Xiaomi (小米) Watch S5 released: new quad‑lamp array with four PD sensors, deep integration with Xiaomi Car (小米汽车), starting at ¥1,199
Launch and design
Xiaomi (小米) unveiled the Watch S5 at its spring product event, pitching the device as an "all‑purpose sports long‑endurance watch" with premium materials and a ¥1,199 starting price (¥100 first‑sale discount). The 316L stainless steel body comes in multiple bezel treatments: a ceramic "Midnight Blue" with 24 finely cut facets and a layered "Forged Carbon" option, plus three classic stainless steel bezel variants. An eSIM model is offered with a silver case and leather strap; Xiaomi also introduced new band colours including a pine‑green silk weave and a soft‑mist blue leather option.
Sensors, display and battery
The S5 debuts what Xiaomi describes as a four‑lamp PD sensor array for health monitoring. It has been reported that heart‑rate monitoring reaches 98.4% accuracy and that a new Sleep Algorithm 2.0 improves sleep entry/exit detection by about 11%. The watch uses a 1.48‑inch AMOLED panel with 480×480 resolution and a peak brightness of 2,500 nits. Xiaomi also highlights a new dual‑band GNSS chip that it has reported improves positioning accuracy by roughly 33%, plus a fresh cycling mode with lap‑timer functions and support for third‑party Bluetooth power meters. The company claims up to 21 days of typical battery life.

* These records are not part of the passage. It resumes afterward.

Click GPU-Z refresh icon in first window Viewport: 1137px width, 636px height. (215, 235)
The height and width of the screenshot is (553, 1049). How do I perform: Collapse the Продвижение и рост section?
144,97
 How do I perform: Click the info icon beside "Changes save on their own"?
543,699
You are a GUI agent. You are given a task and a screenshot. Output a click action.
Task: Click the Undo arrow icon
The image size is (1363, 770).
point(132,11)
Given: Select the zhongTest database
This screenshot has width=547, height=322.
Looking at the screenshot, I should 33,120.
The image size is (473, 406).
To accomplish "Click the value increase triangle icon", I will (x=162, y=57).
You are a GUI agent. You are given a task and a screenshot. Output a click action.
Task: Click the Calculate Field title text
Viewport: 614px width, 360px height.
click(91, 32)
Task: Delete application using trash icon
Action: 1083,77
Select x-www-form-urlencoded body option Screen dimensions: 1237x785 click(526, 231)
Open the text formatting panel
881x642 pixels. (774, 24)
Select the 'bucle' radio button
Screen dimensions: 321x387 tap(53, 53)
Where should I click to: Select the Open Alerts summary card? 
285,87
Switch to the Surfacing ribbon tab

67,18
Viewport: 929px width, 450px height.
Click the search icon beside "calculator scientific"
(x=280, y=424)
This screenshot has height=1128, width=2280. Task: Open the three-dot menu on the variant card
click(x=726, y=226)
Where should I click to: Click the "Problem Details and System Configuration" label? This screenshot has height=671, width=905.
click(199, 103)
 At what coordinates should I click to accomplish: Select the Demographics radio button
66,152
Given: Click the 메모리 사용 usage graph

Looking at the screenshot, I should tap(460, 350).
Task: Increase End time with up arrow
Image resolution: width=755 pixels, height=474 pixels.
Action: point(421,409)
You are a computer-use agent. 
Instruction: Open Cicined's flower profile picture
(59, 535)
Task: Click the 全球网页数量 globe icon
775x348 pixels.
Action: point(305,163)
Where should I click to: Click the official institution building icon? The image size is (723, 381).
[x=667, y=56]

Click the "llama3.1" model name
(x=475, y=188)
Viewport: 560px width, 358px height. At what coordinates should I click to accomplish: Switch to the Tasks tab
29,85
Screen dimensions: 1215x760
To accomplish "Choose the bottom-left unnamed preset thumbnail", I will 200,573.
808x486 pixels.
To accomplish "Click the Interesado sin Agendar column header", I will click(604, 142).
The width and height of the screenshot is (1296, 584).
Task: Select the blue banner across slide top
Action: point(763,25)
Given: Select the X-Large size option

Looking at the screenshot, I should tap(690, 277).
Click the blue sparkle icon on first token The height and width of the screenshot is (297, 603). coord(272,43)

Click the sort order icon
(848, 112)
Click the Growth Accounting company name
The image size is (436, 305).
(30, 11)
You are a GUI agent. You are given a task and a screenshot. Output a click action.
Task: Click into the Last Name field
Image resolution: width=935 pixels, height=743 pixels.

Car and smart‑home integration — and why it matters
The headline feature for ecosystem watchers is deep integration with Xiaomi Car (小米汽车). Xiaomi says the Watch S5 introduces a wrist‑level control centre that can link tightly to the automaker’s systems, offering proactive safety vibrations for fatigue driving or overspeeding and navigation reminders at junctions to avoid missed exits — reportedly compatible with the new‑generation SU7 and YU7 models. The watch can also display feeds from Xiaomi smart door‑lock cameras. Why embed these features in a watch? For Xiaomi, the S5 is another step in turning smartphones, wearables, EVs and smart‑home gear into a unified platform.
This launch comes as Chinese tech firms press on with vertical integration across devices and vehicles. Against a backdrop of heightened global scrutiny and export controls that have reshaped supply chains, companies like Xiaomi are doubling down on hardware‑software synergy to lock in users across an expanding ecosystem. Is the S5 primarily a fitness watch, a personal safety device for drivers, or both? Xiaomi is betting on all three.